Gangs of ‘New’ Karachi
By Shimaila Matri Dawood | Society | Published 21 years ago
A young boy is kidnapped by a group of his peers — his own schoolmates — and driven to a deserted part of the beach. Once out of the sight of passers-by, he is beaten so severely that when his corpse is discovered a week later, he is found to have suffered multiple fractures and a broken back. His crime: going out with a girl that one of his assailants was interested in. To compound the horror, the facts that emerge subsequently. Autopsy reports determine the youth did not die immediately: he was tortured for approximately a week, probably beaten intermittently and kicked mercilessly before he succumbed to the injuries inflicted on him. The murder was a warning other kids are not likely to take lightly.
In an elite Karachi school, a 12-year-old boy is sodomised in the boys’ bathroom by a ‘senior’ he is acquaintanced with — a 14-year-old who is also a member of one of Karachi’s elite youth gangs. No charges, however, are levelled by the victim who, shamed into silence, merely pleads ill health after the incident, only to return to school a week later and face knowing glances and innuendos from his classmates as news of the rape spreads like wildfire. The perpetrator of the rape meanwhile, remains untouched and continues to strut around school.
Even until a couple of years ago, horrific incidents like these among Karachi’s elite youth were rare, and when they did occur, incurred the wrath and shock of the whole community. Today, however, teen violence is almost common fare — like natural death or taxes — ugly though it may be. While many of us may scoff at the idea of our kids being involved in a teenage gang — “not my children — why would they resort to crime? They are not denied anything” — increasingly, large numbers of affluent youngsters are choosing to group into formations resembling American street gangs — but with a twist. While gangs from the ghetto almost exclusively comprise disenfranchised and disillusioned youths of black, Asian or redneck origin, their Pakistani counterparts are often affluent and from influential families.

☆ ☆ ☆ ☆ ☆ ☆ ☆

Rewrite the Karachi youth gangs article from "In an elite" to "strut around school.", changing "elite" to "upscale".

## DATASET EXTRACT
☆ ☆ ☆ ☆ ☆ ☆ ☆

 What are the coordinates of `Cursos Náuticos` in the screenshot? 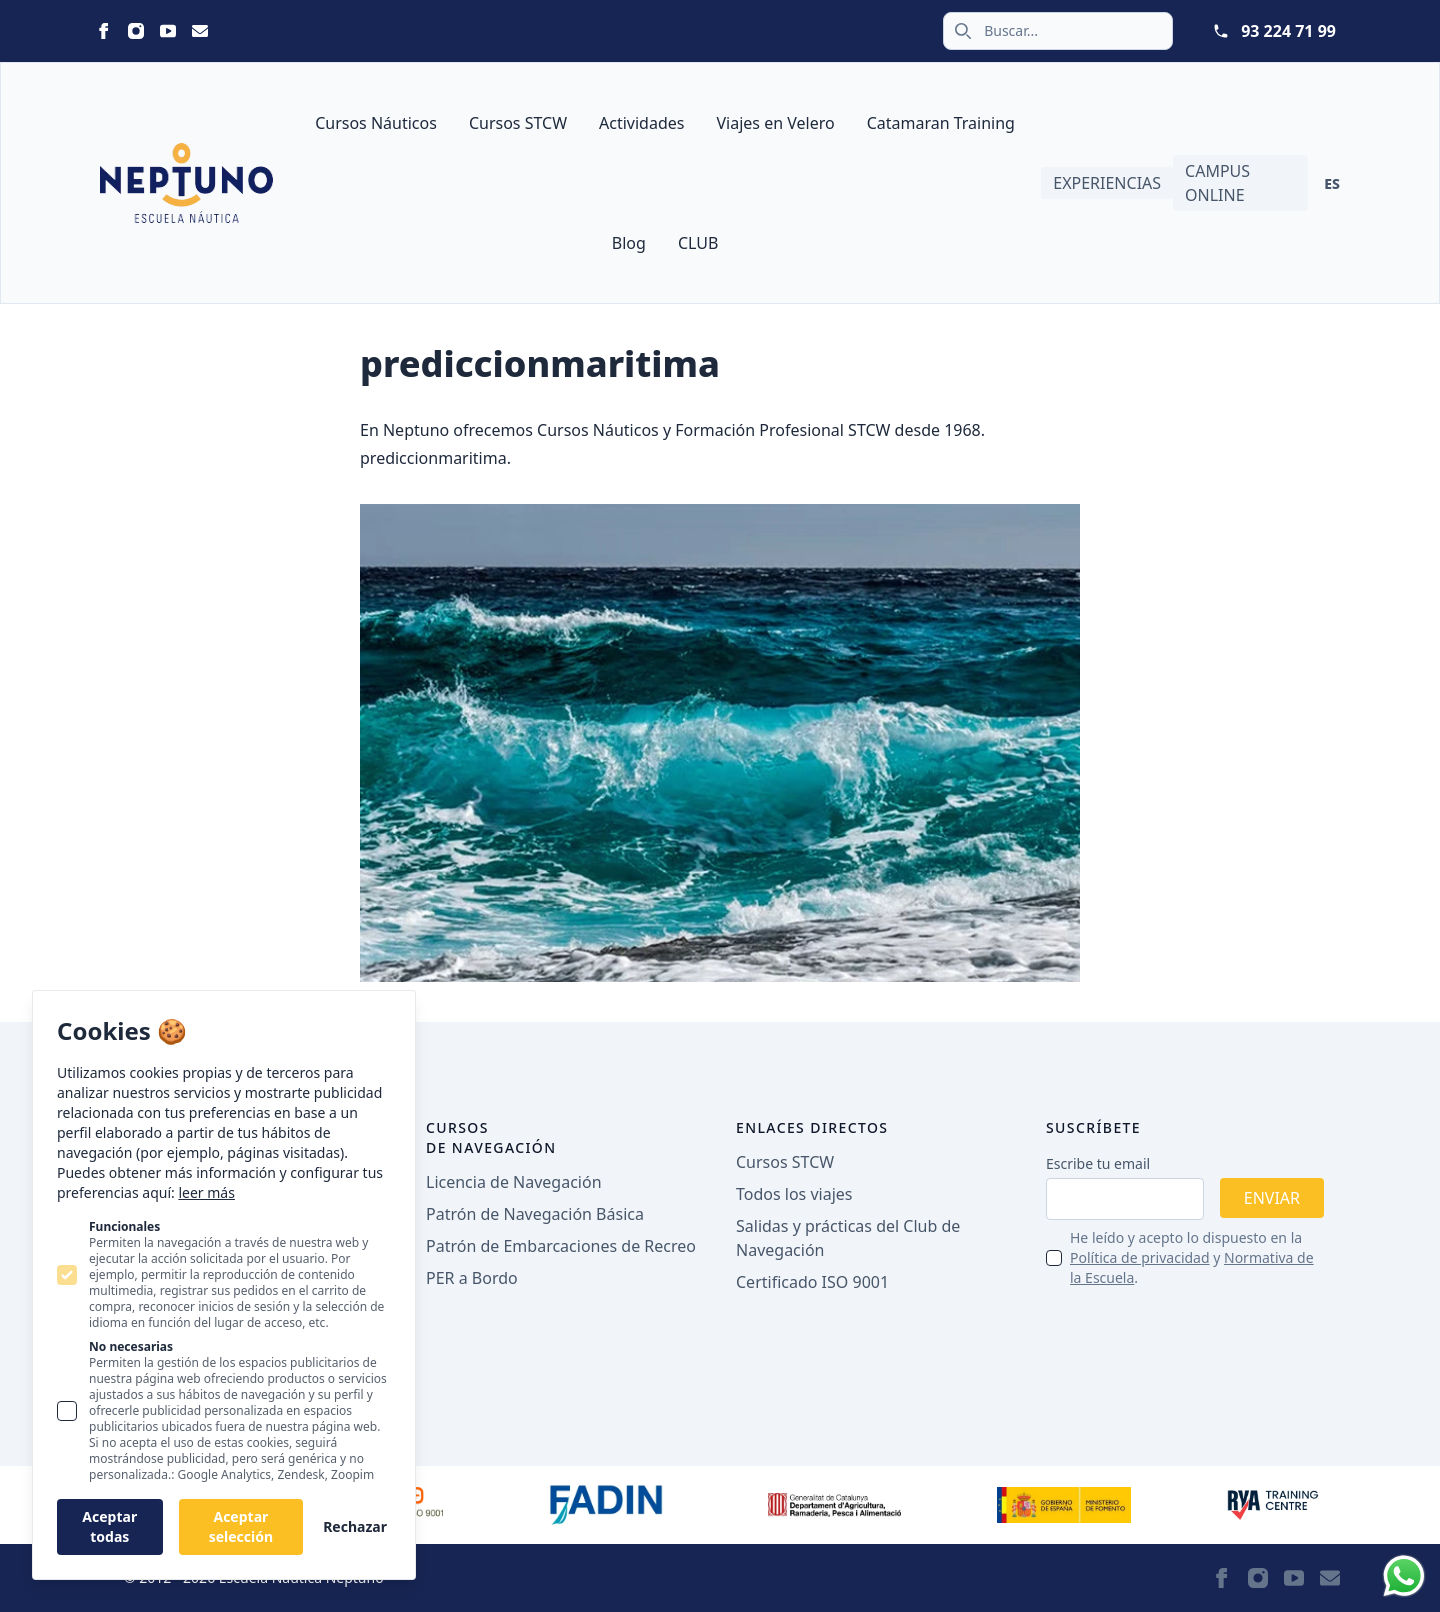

☆ ☆ ☆ ☆ ☆ ☆ ☆

## EXERCISE SOLUTION
In an upscale Karachi school, a 12-year-old boy is sodomised in the boys’ bathroom by a ‘senior’ he is acquaintanced with — a 14-year-old who is also a member of one of Karachi’s upscale youth gangs. No charges, however, are levelled by the victim who, shamed into silence, merely pleads ill health after the incident, only to return to school a week later and face knowing glances and innuendos from his classmates as news of the rape spreads like wildfire. The perpetrator of the rape meanwhile, remains untouched and continues to strut around school.